Governor Ganduje speaks on ‘underage voting’ in Kano

Underage voters used to illustrate the story. [Photo credit: Post-Nigeria]

Kano state governor, Abdullahi Ganduje, has described trending photos and videos of children voting in last Saturday’s local government election in the state as “propaganda” by his political opponents.

The governing All Progressives Congress, APC, won 100 per cent of all chairmanship and councillor seats in all the 44 local governments in the state.

However, the social media has been awash with images of children queuing to vote, sparking national outrage.

The Independent National Electoral Commission, INEC, on Monday washed its hands off the scandal, saying the election was conducted by the Kano State Independent Electoral Commission.

Speaking with journalists at the presidential villa on Tuesday, Mr. Ganduje said the images were simply propaganda orchestrated by his political opponents loyal to his predecessor, Rabiu Kwankwaso.

“Ask the international observers who went there, they held a press conference after they went round.
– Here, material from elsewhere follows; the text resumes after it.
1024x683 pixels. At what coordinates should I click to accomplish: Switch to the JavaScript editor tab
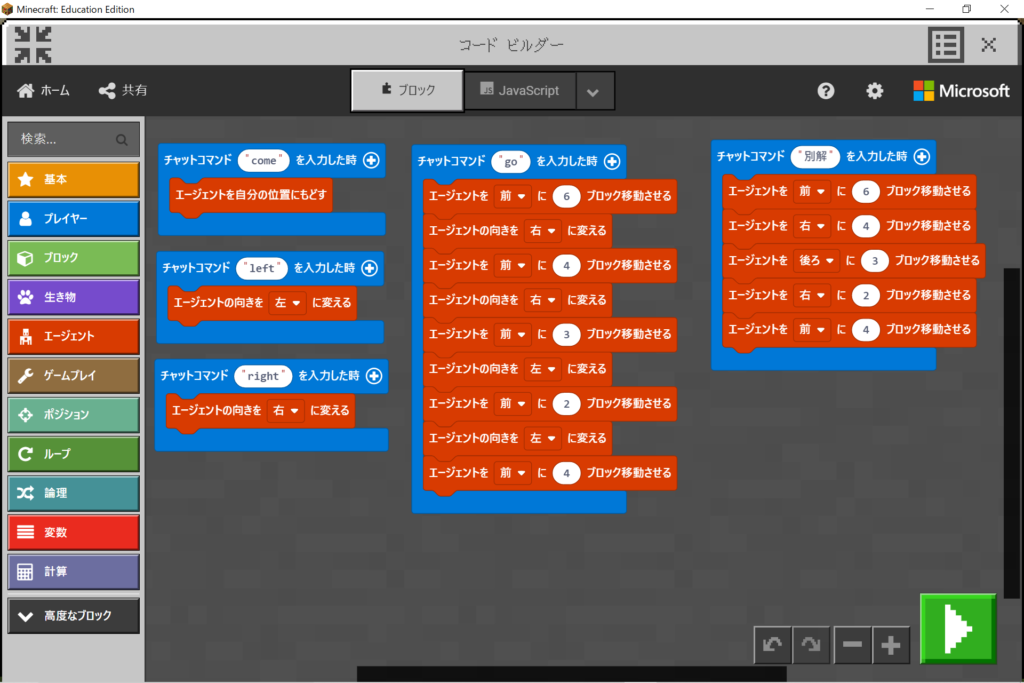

All those pictures of children are pictures of assembled children they took, so it’s not true, it is part of the propaganda,” he said.

He also said Mr. Kwankwaso who is a Senator, resorted to propaganda because of his failure to go to Kano and participate in the election.

“Ask them, did they go back to the state to queue up and take part in the election? They were not able to do so, so we don’t even need to respond to such falsehood,” he said.

“What is important is to ask those who are credible and who witnessed the election; that is what is important than relying on the social media where things are crafted, we don’t rely on that,” he said.

Why I’m fighting Kwankwaso

The Kano governor also opened up on the reasons for his ongoing feud with his predecessor and former political benefactor.

He said although, his politics is not complete without Mr. Kwankwaso, the governor’s politics too cannot be complete without his.

Mr. Ganduje said he cannot be “controlled”.

Mr. Ganduje said he and his predecessor had come a long way, but that “somewhere, somehow, things went wrong”.

“But one important thing is that you cannot rule and manage a state and you are being controlled from outside, you know that one is very difficult to happen if you look at the psychology of leaders. That is the issue,” he said.